- **TASK DESCRIPTION**: Once you have located the line containing "Avantages [link] (698, 245)" in the material below, return it exactly along with each line after it through the line containing "FPS [link] (796, 245)".

- **EXTRACTED ENTRIES**:
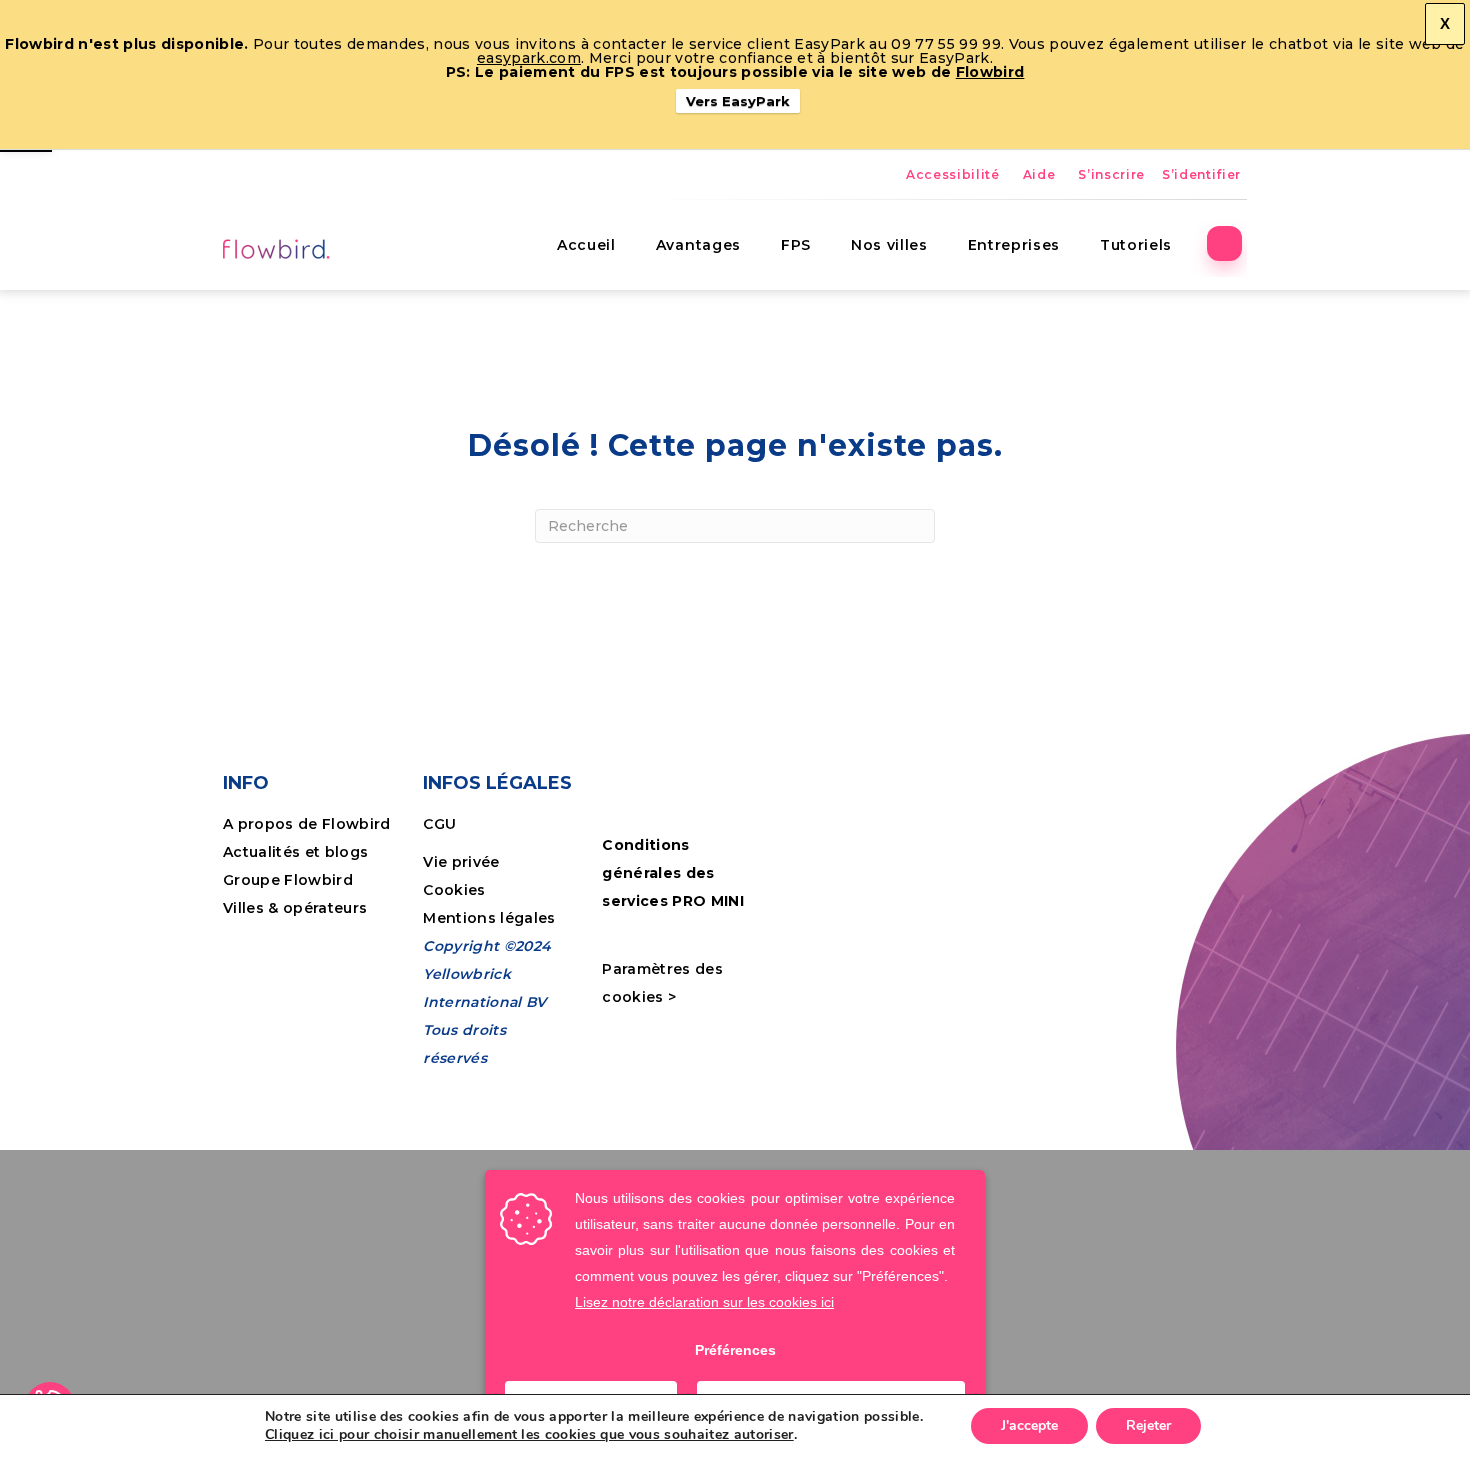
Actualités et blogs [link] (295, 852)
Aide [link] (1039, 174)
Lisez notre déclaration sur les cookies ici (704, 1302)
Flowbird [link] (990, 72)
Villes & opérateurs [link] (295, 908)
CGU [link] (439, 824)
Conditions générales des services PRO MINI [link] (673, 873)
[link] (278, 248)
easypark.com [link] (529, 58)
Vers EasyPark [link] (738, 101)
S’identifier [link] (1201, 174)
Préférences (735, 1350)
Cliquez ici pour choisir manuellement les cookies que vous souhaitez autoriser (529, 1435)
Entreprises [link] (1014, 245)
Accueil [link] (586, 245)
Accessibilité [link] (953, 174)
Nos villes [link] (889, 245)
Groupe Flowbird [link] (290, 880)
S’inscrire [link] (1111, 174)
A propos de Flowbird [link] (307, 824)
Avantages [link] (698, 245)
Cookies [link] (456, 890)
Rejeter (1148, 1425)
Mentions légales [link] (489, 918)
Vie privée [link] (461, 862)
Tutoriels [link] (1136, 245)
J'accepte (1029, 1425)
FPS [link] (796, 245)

---

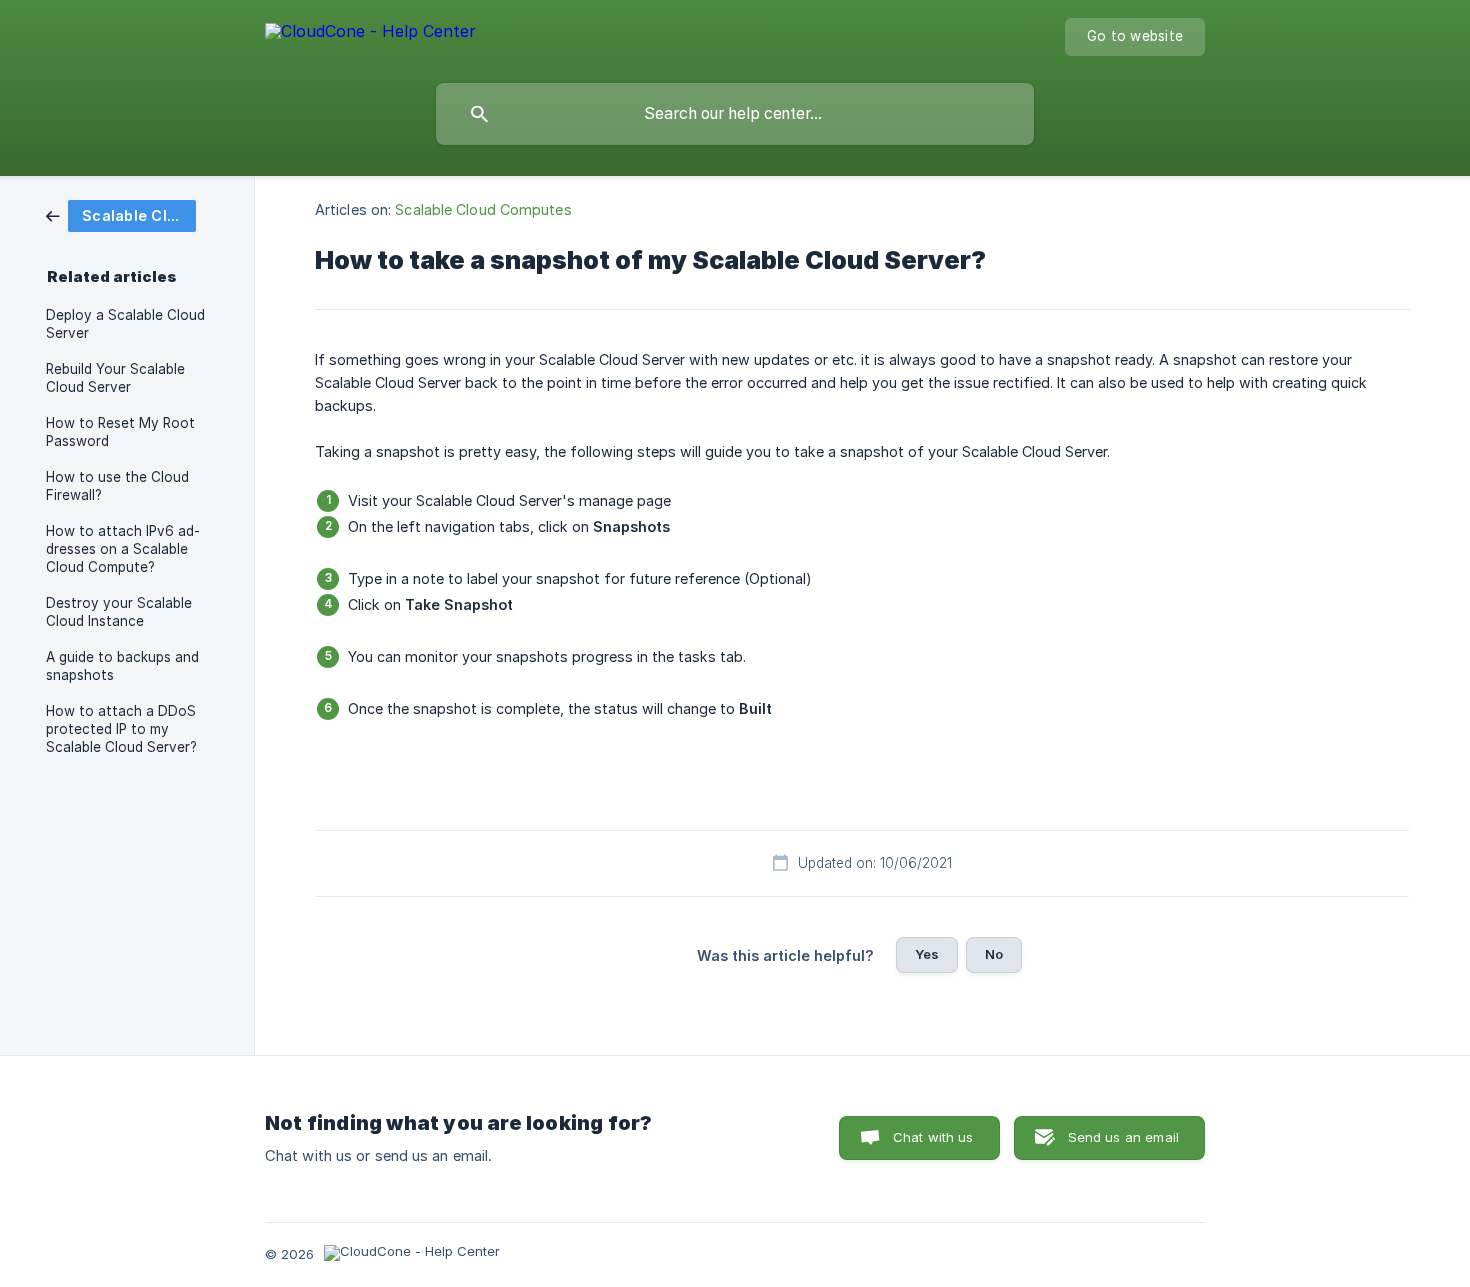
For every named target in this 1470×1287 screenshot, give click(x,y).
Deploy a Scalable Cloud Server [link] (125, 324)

- **SOLUTION TO THIS EXERCISE**:
Avantages [link] (698, 245)
Cookies [link] (456, 890)
Rejeter (1148, 1425)
Mentions légales [link] (489, 918)
Vie privée [link] (461, 862)
Tutoriels [link] (1136, 245)
J'accepte (1029, 1425)
FPS [link] (796, 245)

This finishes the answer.